● PROBLEM STATEMENT
Continue the passage about Mrs Schiavo and the vigil outside her hospice, picking up right after its final sentence.

● GIVEN TEXT

╔══

Near by, a group of women were sitting in a circle of chairs reading the Bible. They said would not finish until it was completed. They were only at Genesis 41: 2. "Suddenly there came out of the river seven cows, fine looking and fat and they fed in the meadow." They vowed to press on until Revelation.

"Her family would dearly love to look after her," said Marilyn Chase, 65, whose husband runs a pro-life group in Orlando, Florida. "They love her. They would do anything."

Since a judge ruled a week ago that the feeding tube that has kept Mrs Schiavo alive for more than a decade should be removed, her parents, Bob and Mary Schindler, have made daily visits to their daughter, sequestered in a room at the red-brick hospice, close to Tampa on Florida's west coast. They emerge looking distraught and shaken to report that their daughter is slowly slipping away, her skin is tightening and becoming flaky, her eyes have become sunken, and her mouth and nose have become dry.

Rather than starving to death, medical experts say Mrs Schiavo will probably die from a massive heart attack caused by a build of toxins in her body as a result of dehydration. While some have suggested she could live for weeks without food or water, others have said she could die within days. "We're minute by minute right now," her sister, Suzanne Vitadamo, told reporters. "But it doesn't look like we have much left."

╚══

● INFORMATION PROVIDED
╔══

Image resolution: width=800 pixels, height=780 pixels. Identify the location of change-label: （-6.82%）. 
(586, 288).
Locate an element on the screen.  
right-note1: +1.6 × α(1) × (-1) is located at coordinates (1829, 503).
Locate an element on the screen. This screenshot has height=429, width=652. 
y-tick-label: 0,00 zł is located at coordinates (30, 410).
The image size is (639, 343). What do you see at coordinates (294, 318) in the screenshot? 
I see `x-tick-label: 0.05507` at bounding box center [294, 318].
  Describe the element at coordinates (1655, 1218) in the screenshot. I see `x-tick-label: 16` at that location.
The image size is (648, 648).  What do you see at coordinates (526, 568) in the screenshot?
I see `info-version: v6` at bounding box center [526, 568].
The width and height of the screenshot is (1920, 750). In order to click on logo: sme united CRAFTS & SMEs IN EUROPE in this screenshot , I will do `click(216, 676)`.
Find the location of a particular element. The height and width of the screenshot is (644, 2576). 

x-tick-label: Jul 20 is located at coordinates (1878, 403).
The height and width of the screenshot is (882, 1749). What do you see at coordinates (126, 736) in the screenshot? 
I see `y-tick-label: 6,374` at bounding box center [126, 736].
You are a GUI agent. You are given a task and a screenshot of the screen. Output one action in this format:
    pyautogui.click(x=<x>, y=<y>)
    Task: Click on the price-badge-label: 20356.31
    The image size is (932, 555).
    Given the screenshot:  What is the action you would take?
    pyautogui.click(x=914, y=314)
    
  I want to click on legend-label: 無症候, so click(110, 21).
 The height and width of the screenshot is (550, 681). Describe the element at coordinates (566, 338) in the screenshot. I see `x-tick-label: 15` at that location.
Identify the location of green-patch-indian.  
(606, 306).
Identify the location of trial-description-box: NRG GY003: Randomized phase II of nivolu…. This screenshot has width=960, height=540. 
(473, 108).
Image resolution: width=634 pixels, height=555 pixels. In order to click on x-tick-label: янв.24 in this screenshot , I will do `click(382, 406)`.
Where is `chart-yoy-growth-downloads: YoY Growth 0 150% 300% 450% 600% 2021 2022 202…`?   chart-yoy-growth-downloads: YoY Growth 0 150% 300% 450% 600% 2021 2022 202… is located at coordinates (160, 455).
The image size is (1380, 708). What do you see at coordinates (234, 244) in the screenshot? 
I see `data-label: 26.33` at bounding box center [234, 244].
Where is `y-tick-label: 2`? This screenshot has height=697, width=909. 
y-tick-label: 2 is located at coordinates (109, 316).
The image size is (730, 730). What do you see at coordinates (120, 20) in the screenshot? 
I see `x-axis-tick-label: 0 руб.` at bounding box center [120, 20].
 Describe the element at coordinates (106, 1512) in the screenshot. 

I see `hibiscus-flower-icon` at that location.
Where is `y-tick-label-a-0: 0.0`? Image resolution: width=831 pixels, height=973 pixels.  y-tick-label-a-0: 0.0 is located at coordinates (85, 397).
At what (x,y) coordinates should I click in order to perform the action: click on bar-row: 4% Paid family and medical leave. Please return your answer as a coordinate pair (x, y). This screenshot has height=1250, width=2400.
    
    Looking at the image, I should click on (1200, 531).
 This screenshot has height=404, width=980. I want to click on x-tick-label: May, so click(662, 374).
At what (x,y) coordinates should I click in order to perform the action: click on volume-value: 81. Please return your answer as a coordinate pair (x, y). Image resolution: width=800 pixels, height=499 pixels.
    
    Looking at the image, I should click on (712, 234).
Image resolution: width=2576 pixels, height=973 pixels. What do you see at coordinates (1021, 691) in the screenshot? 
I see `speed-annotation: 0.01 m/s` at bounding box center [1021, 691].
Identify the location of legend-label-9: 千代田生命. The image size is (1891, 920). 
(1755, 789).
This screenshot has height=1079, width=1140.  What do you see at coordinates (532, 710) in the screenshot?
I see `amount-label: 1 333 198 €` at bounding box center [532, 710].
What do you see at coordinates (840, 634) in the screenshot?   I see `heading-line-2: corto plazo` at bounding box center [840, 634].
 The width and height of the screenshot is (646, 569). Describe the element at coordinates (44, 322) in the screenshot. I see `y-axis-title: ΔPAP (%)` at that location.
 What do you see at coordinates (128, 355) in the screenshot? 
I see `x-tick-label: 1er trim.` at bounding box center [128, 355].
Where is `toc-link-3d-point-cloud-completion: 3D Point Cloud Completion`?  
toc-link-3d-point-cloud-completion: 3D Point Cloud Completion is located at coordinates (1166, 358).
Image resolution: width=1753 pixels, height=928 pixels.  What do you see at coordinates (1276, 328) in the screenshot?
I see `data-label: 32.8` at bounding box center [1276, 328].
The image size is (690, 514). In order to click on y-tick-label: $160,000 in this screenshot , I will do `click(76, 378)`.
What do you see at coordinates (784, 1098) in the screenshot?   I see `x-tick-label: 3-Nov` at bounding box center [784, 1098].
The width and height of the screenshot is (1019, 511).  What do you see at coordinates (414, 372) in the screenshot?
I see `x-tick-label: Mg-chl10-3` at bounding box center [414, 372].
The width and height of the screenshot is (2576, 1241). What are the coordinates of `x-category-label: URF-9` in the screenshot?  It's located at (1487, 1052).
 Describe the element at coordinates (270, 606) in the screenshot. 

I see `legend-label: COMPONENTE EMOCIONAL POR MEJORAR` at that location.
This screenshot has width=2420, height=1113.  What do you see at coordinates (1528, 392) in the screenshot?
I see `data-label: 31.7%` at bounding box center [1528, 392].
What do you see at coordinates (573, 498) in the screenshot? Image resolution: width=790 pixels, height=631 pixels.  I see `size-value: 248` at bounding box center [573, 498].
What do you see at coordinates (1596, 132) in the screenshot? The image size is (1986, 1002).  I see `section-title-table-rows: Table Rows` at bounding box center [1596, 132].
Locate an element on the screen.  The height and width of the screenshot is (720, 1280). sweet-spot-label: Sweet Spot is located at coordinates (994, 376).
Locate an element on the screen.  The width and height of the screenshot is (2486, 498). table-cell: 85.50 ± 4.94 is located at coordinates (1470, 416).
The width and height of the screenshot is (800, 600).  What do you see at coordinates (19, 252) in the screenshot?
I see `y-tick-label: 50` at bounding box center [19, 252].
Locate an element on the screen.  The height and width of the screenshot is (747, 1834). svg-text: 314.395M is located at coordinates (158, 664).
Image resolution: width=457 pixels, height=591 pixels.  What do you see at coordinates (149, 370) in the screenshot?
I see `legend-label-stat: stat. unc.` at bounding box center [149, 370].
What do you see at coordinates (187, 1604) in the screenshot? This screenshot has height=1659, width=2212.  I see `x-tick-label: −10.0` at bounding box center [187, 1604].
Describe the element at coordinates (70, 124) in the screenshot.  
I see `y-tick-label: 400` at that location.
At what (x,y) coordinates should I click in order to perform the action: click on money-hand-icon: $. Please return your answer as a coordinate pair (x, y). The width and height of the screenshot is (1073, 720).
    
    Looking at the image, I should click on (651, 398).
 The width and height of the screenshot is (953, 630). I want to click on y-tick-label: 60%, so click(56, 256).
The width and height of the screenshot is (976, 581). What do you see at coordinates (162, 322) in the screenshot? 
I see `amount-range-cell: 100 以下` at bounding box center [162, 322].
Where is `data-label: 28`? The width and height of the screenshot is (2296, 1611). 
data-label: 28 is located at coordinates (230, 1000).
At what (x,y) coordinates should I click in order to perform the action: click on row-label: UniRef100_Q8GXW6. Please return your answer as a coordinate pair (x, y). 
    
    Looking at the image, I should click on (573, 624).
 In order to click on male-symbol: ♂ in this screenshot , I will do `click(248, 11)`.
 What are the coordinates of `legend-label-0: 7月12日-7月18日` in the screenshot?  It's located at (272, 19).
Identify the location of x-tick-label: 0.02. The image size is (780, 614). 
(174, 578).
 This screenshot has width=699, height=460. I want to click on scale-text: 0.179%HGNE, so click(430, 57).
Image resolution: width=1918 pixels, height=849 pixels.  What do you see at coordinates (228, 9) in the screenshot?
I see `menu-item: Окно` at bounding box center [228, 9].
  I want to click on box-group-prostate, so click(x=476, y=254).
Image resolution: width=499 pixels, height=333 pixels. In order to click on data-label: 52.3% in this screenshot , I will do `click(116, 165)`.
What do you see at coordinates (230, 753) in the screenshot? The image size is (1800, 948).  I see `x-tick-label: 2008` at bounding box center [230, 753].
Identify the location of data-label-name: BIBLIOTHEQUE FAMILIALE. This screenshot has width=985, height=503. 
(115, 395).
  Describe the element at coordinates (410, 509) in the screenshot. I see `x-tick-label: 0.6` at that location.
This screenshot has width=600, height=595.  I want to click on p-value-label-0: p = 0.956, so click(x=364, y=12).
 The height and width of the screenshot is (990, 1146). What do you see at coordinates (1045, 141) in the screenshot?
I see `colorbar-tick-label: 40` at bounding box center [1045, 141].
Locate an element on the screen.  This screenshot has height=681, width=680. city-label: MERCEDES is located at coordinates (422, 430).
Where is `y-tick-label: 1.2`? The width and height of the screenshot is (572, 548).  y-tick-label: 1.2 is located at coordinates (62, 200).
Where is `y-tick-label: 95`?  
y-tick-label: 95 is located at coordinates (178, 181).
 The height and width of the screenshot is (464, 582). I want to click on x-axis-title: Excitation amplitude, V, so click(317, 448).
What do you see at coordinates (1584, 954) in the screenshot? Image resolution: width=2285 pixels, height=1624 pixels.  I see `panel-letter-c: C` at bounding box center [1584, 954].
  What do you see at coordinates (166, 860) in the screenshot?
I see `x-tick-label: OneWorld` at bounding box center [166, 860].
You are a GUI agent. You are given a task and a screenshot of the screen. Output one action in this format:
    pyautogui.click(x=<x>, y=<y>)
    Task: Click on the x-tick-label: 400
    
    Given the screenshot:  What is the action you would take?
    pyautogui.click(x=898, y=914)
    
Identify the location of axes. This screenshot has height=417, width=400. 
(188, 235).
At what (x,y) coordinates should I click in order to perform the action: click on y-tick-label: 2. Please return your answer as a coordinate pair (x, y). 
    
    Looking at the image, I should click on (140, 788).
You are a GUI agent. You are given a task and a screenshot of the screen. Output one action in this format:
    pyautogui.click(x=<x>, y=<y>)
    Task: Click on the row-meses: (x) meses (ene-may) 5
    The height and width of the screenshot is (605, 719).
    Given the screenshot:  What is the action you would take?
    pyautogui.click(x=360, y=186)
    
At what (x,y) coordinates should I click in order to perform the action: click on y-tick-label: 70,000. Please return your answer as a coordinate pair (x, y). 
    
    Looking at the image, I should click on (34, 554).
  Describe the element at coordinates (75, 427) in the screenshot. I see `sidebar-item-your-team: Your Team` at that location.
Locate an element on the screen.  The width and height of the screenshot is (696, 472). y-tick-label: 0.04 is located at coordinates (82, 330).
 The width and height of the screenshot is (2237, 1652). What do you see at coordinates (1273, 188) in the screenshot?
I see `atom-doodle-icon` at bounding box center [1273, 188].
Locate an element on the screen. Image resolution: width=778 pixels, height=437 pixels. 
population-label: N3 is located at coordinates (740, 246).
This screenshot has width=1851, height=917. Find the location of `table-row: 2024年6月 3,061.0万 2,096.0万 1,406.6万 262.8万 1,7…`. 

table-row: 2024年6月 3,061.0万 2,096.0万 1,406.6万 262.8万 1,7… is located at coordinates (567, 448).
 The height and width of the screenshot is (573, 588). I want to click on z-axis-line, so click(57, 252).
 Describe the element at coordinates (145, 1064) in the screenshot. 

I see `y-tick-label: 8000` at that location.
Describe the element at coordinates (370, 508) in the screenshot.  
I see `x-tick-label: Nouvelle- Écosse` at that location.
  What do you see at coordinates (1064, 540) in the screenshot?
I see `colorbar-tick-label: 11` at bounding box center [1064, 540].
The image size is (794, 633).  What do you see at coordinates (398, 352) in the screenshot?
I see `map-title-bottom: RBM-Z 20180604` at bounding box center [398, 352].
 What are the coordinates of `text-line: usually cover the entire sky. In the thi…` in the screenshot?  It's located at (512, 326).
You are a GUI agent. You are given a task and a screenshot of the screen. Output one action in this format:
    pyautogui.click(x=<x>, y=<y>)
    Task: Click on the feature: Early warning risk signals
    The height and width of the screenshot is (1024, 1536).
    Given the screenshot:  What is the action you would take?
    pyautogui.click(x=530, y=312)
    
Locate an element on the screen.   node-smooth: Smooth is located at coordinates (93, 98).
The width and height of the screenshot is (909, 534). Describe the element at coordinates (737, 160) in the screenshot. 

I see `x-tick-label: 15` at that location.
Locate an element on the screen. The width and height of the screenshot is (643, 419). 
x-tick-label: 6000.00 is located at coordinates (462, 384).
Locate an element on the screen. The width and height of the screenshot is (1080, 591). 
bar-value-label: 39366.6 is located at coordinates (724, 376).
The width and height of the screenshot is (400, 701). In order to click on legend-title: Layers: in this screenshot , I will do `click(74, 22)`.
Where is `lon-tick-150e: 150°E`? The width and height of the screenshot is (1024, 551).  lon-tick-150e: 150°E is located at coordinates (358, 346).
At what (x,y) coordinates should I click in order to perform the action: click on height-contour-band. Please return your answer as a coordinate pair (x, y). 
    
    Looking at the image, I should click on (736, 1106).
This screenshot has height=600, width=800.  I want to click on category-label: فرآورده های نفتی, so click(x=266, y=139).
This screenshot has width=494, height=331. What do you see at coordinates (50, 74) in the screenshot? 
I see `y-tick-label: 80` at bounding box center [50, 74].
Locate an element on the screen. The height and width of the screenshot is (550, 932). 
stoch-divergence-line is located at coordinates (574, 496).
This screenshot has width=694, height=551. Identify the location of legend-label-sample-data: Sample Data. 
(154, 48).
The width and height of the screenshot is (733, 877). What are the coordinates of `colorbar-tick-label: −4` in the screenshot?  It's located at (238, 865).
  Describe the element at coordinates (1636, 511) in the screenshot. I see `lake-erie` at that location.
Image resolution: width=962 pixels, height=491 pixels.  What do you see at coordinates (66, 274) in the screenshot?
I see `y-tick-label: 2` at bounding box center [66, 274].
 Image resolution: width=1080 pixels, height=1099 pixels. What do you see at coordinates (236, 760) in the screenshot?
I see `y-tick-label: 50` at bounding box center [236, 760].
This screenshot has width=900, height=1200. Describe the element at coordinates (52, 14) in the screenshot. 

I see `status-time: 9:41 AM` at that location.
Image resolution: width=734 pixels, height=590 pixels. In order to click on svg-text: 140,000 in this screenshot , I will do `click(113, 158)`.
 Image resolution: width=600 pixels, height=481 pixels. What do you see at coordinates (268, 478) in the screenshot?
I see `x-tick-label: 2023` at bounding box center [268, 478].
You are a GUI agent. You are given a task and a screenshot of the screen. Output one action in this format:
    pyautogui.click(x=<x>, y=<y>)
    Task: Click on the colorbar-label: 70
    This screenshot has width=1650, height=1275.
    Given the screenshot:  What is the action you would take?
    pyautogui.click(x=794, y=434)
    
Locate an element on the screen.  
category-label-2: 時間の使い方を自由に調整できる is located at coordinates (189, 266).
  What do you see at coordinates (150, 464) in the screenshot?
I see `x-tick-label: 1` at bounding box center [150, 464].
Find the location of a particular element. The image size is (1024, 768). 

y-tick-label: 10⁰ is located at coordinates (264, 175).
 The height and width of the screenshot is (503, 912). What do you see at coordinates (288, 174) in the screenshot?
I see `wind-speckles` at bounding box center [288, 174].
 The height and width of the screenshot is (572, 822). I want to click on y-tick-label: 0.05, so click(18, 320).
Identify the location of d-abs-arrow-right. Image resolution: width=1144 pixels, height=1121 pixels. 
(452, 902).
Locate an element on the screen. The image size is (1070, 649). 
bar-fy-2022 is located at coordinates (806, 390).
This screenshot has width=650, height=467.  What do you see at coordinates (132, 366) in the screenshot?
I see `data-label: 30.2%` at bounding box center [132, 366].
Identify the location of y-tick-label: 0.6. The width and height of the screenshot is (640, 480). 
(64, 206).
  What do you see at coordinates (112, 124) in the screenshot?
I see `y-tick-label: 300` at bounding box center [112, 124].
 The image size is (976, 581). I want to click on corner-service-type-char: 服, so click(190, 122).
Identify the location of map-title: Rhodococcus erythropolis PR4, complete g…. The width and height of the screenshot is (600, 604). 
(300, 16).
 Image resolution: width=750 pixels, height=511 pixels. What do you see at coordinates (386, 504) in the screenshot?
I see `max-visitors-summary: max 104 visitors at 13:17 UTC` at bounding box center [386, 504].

╚══

● ANSWER TO THE PROBLEM
Many of the demonstrators here may be voicing common sense when they suggest transferring guardianship of Mrs Schiavo to her parents from her husband, but there is also a bewildering disregard for science and the opinion of experts. Many tell you that, with rehabilitation, Mrs Schiavo could make a significant improvement, and some are convinced she can speak or communicate in other ways.

Most medical scientists do not agree. Most doctors who have examined her say she is in a persistent vegetative state, a condition in which people have no awareness of themselves or the environment around them. Professor Jay Wolfson, of the University of South Florida, appointed by the courts to conduct an independent review, visited Mrs Schiavo every day for a month. He said she "sometimes groans, makes noises that emulate laughter or crying ... but her behaviour was never consistent or meaningful".

That is not good enough for the Christian groups who are camped outside the hospice, literally hoping for a miracle. Among them are parents who have brought their severely disabled children to show to the world. Paul and Jennifer Withey from Louisiana drove for 10 hours with their adopted daughter Amanda, 14, who has also been diagnosed as being in a persistent vegetative state.

It was impossible to tell if Amanda was conscious of what was going on around her, but her parents insisted their daughter could communicate with them. "We just wanted to show people," said Mr Withey.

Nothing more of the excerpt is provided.